▸ Short task:
Please echo every line of the records below exactly as it appears, with nothing changed.

(Records from a dataset)
··········

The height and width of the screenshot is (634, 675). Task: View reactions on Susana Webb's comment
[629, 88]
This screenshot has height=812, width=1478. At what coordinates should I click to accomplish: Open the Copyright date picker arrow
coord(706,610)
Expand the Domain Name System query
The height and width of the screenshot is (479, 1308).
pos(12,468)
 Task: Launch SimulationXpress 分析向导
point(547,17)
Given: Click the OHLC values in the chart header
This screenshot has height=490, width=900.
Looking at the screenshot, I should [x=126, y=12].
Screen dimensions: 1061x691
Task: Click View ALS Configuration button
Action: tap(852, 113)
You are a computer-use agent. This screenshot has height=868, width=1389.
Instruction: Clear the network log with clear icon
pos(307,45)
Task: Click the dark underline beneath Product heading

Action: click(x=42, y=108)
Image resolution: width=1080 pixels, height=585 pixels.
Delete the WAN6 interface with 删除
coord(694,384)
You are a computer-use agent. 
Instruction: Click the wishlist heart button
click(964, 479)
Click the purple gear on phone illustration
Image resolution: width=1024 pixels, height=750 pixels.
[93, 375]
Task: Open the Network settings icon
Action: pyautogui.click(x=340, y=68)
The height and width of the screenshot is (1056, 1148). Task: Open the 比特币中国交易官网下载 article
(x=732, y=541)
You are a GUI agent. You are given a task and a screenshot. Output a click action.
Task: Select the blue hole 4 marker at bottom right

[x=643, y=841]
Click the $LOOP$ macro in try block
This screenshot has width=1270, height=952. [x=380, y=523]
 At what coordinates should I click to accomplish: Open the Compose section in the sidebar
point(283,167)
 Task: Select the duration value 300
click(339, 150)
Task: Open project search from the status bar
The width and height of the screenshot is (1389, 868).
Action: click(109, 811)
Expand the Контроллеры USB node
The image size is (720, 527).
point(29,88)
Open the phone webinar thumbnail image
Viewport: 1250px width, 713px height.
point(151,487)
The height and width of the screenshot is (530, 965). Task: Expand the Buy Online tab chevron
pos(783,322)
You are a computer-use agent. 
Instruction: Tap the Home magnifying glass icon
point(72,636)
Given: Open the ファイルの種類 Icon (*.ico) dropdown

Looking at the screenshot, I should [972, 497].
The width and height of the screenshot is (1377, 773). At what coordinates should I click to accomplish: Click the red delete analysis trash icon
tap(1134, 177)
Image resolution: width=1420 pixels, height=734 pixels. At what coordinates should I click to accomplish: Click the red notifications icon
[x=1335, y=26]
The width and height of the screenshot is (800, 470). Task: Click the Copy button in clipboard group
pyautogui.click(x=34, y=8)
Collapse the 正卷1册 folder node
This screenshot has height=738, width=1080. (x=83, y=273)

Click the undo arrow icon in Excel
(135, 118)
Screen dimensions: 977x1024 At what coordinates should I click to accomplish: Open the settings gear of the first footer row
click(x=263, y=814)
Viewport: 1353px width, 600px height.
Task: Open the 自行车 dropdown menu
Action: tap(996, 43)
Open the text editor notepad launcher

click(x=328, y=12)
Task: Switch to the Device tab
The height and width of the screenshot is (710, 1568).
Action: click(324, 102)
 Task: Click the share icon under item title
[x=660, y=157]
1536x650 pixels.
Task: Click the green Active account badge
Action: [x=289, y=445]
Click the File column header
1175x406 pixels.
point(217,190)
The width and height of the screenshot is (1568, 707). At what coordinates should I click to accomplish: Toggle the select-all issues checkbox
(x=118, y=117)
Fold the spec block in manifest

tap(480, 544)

··········

▸ Task output:
The height and width of the screenshot is (634, 675). Task: View reactions on Susana Webb's comment
[629, 88]
This screenshot has height=812, width=1478. At what coordinates should I click to accomplish: Open the Copyright date picker arrow
coord(706,610)
Expand the Domain Name System query
The height and width of the screenshot is (479, 1308).
pos(12,468)
 Task: Launch SimulationXpress 分析向导
point(547,17)
Given: Click the OHLC values in the chart header
This screenshot has height=490, width=900.
Looking at the screenshot, I should [x=126, y=12].
Screen dimensions: 1061x691
Task: Click View ALS Configuration button
Action: tap(852, 113)
You are a computer-use agent. This screenshot has height=868, width=1389.
Instruction: Clear the network log with clear icon
pos(307,45)
Task: Click the dark underline beneath Product heading

Action: click(x=42, y=108)
Image resolution: width=1080 pixels, height=585 pixels.
Delete the WAN6 interface with 删除
coord(694,384)
You are a computer-use agent. 
Instruction: Click the wishlist heart button
click(964, 479)
Click the purple gear on phone illustration
Image resolution: width=1024 pixels, height=750 pixels.
[93, 375]
Task: Open the Network settings icon
Action: pyautogui.click(x=340, y=68)
The height and width of the screenshot is (1056, 1148). Task: Open the 比特币中国交易官网下载 article
(x=732, y=541)
You are a GUI agent. You are given a task and a screenshot. Output a click action.
Task: Select the blue hole 4 marker at bottom right

[x=643, y=841]
Click the $LOOP$ macro in try block
This screenshot has width=1270, height=952. [x=380, y=523]
 At what coordinates should I click to accomplish: Open the Compose section in the sidebar
point(283,167)
 Task: Select the duration value 300
click(339, 150)
Task: Open project search from the status bar
The width and height of the screenshot is (1389, 868).
Action: click(109, 811)
Expand the Контроллеры USB node
The image size is (720, 527).
point(29,88)
Open the phone webinar thumbnail image
Viewport: 1250px width, 713px height.
point(151,487)
The height and width of the screenshot is (530, 965). Task: Expand the Buy Online tab chevron
pos(783,322)
You are a computer-use agent. 
Instruction: Tap the Home magnifying glass icon
point(72,636)
Given: Open the ファイルの種類 Icon (*.ico) dropdown

Looking at the screenshot, I should [972, 497].
The width and height of the screenshot is (1377, 773). At what coordinates should I click to accomplish: Click the red delete analysis trash icon
tap(1134, 177)
Image resolution: width=1420 pixels, height=734 pixels. At what coordinates should I click to accomplish: Click the red notifications icon
[x=1335, y=26]
The width and height of the screenshot is (800, 470). Task: Click the Copy button in clipboard group
pyautogui.click(x=34, y=8)
Collapse the 正卷1册 folder node
This screenshot has height=738, width=1080. (x=83, y=273)

Click the undo arrow icon in Excel
(135, 118)
Screen dimensions: 977x1024 At what coordinates should I click to accomplish: Open the settings gear of the first footer row
click(x=263, y=814)
Viewport: 1353px width, 600px height.
Task: Open the 自行车 dropdown menu
Action: tap(996, 43)
Open the text editor notepad launcher

click(x=328, y=12)
Task: Switch to the Device tab
The height and width of the screenshot is (710, 1568).
Action: click(324, 102)
 Task: Click the share icon under item title
[x=660, y=157]
1536x650 pixels.
Task: Click the green Active account badge
Action: [x=289, y=445]
Click the File column header
1175x406 pixels.
point(217,190)
The width and height of the screenshot is (1568, 707). At what coordinates should I click to accomplish: Toggle the select-all issues checkbox
(x=118, y=117)
Fold the spec block in manifest

tap(480, 544)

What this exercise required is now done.